During the second wave of the pandemic from March 2021 to December 2021, the mortality rate increased almost eight times in Banyumas, jumping from 11 to 84 deaths. In Grobogan, the mortality rate more than doubled, from 31 to 69 deaths. The majority of the deaths were from COVID-19. It was incredibly sad to know that the health system we just built was crushed by the pandemic. Before the pandemic, maternal death was decreasing.

Other than the mortality rate increase, the pandemic changed most of how we implemented the program. We couldn’t conduct on-site training due to government regulations on how many people can be in a room, and most maternal and neonatal training, especially in emergency response, needs to be face-to-face. Because of this, some of the activities were delayed.

Why does Indonesia lag in addressing these issues despite its economic growth?

There is a lack of education to the public when it comes to maternal health, a lack of skilled health care workers who handle the problems of mothers’ health, and there is a poor system used in handling maternal health in Indonesia.

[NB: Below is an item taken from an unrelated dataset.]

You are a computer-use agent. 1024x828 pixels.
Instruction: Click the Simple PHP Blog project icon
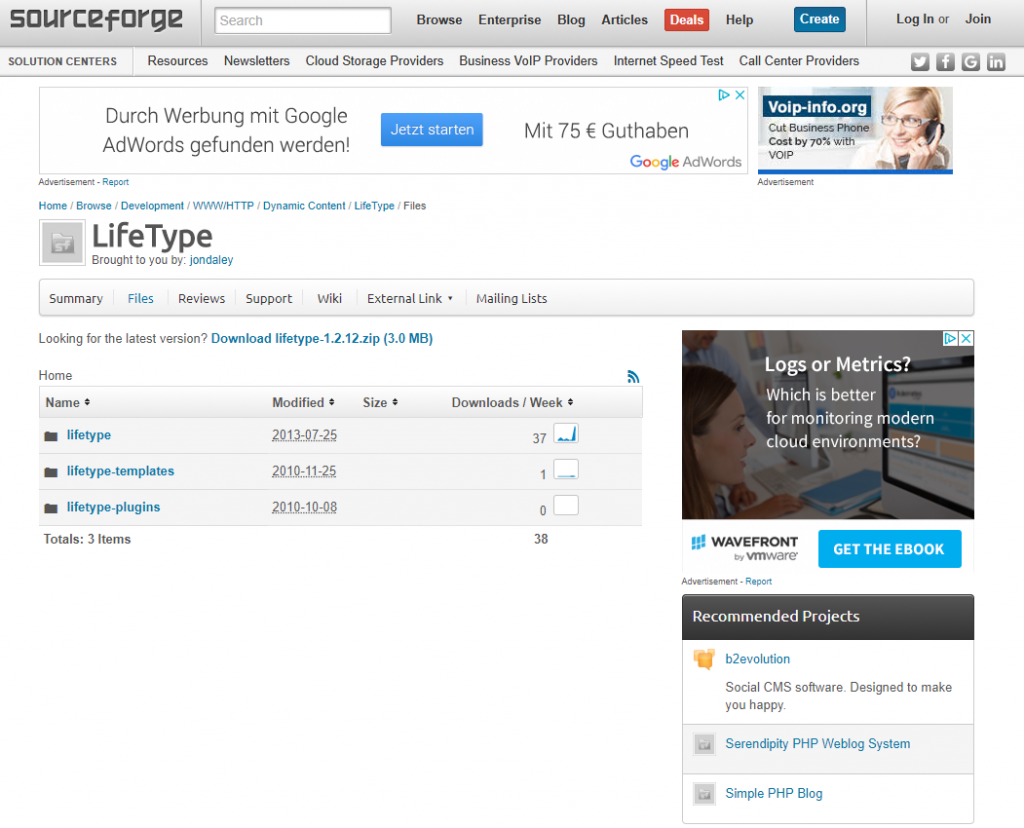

During the implementation of the program, we found that the health system in place for the maternal and neonatal health program was not comprehensive. Even though maternal and neonatal health is a health-in-all policy, this doesn’t happen regularly in Indonesia. The local government should be the one taking the lead in each district, but it involves a lot of levels of approval from all levels of government, private- and government-owned health facilities, NGOs, and academicians in the district.